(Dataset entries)
---*---
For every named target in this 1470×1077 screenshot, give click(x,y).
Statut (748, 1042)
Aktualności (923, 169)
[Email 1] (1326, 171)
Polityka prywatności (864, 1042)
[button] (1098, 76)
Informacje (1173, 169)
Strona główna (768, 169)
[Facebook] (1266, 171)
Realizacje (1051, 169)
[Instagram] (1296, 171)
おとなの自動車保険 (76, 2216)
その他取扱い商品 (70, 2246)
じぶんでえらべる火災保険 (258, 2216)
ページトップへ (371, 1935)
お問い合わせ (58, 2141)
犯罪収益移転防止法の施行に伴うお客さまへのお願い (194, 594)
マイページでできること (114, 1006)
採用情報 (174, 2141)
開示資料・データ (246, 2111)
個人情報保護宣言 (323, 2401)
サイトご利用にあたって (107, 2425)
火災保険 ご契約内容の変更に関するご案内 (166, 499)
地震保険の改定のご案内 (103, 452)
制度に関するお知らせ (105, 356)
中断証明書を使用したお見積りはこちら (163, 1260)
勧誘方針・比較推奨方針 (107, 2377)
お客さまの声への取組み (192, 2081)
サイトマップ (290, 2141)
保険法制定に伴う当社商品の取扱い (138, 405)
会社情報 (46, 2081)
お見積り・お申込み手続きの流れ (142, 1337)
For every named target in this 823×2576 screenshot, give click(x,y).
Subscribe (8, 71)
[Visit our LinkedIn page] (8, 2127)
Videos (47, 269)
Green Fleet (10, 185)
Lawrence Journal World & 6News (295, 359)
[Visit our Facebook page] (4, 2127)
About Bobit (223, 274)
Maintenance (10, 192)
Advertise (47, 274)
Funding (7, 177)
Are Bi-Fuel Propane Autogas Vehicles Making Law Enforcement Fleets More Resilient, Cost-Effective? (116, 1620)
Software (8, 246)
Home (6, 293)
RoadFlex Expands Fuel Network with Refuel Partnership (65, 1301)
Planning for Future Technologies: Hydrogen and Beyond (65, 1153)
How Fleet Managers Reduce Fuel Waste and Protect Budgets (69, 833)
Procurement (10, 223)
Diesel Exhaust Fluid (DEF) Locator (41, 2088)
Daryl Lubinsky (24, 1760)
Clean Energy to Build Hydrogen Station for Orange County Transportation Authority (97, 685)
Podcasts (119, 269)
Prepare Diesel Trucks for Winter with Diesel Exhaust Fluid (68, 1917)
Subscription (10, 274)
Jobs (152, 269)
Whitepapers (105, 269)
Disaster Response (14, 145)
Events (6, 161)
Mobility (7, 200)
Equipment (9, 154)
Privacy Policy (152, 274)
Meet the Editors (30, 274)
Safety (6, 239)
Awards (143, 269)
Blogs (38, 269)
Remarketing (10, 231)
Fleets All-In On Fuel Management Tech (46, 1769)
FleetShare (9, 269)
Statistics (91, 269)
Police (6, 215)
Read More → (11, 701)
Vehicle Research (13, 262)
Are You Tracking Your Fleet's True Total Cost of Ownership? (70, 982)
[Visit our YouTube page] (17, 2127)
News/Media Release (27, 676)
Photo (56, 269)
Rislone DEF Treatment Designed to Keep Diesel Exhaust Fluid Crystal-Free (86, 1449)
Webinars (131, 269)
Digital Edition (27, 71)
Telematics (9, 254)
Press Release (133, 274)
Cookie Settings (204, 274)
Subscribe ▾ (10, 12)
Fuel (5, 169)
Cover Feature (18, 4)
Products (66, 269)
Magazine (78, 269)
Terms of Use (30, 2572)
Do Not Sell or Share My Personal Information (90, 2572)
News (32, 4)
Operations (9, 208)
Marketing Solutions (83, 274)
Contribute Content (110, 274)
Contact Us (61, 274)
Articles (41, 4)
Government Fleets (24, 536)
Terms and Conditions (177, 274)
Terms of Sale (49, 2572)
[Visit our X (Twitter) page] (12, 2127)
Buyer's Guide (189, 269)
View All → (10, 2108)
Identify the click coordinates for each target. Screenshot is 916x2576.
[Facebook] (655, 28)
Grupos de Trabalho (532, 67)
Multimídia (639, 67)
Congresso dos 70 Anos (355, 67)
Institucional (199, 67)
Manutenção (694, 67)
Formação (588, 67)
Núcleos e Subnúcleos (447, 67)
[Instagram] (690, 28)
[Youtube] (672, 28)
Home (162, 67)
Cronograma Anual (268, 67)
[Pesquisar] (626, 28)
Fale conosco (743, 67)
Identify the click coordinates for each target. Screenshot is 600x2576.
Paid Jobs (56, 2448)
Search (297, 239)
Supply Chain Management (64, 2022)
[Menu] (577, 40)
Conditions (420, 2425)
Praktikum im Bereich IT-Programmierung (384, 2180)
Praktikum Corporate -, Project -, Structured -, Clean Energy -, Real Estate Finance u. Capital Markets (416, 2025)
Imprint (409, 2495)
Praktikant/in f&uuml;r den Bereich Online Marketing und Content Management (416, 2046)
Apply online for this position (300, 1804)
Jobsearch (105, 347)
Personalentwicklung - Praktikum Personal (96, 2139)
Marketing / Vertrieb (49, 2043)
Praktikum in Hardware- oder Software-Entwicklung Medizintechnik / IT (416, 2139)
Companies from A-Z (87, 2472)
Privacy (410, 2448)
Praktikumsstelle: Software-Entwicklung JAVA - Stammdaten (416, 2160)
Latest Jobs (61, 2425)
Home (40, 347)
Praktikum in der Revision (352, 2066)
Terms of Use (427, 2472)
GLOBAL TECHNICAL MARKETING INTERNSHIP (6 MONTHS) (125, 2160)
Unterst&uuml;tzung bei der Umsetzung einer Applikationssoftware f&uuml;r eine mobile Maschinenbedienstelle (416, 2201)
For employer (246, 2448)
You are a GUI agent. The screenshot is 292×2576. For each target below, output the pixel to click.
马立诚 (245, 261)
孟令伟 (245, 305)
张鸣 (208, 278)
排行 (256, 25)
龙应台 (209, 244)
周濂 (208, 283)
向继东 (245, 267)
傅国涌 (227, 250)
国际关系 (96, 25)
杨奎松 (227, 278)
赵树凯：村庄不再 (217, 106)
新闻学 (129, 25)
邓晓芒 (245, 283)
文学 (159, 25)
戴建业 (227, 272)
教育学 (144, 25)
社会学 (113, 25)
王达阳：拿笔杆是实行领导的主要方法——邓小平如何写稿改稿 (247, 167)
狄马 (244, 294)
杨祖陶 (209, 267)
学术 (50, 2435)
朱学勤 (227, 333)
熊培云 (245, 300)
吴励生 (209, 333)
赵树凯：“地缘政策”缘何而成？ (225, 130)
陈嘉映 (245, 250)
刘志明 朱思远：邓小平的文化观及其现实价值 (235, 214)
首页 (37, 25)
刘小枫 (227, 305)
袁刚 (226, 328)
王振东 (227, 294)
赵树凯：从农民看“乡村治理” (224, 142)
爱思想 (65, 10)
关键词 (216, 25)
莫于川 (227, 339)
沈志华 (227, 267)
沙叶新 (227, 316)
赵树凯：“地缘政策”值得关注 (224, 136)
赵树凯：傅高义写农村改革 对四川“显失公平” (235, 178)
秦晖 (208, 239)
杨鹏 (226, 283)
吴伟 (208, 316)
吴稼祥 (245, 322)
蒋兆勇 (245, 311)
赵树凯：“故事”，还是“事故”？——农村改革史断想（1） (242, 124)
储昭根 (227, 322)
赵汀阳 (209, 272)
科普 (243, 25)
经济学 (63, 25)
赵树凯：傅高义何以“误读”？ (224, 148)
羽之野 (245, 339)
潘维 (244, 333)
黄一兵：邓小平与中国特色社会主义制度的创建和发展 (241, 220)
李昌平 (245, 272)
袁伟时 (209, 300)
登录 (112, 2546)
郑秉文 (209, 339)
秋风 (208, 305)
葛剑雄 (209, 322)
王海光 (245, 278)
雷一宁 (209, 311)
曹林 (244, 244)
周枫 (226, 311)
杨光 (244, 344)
---*---
● **TASK OBJECTIVE**
If a line in the records above holds the string "page", copy it out.

● **TASK OUTPUT**
[Visit our LinkedIn page] (8, 2127)
[Visit our Facebook page] (4, 2127)
[Visit our YouTube page] (17, 2127)
[Visit our X (Twitter) page] (12, 2127)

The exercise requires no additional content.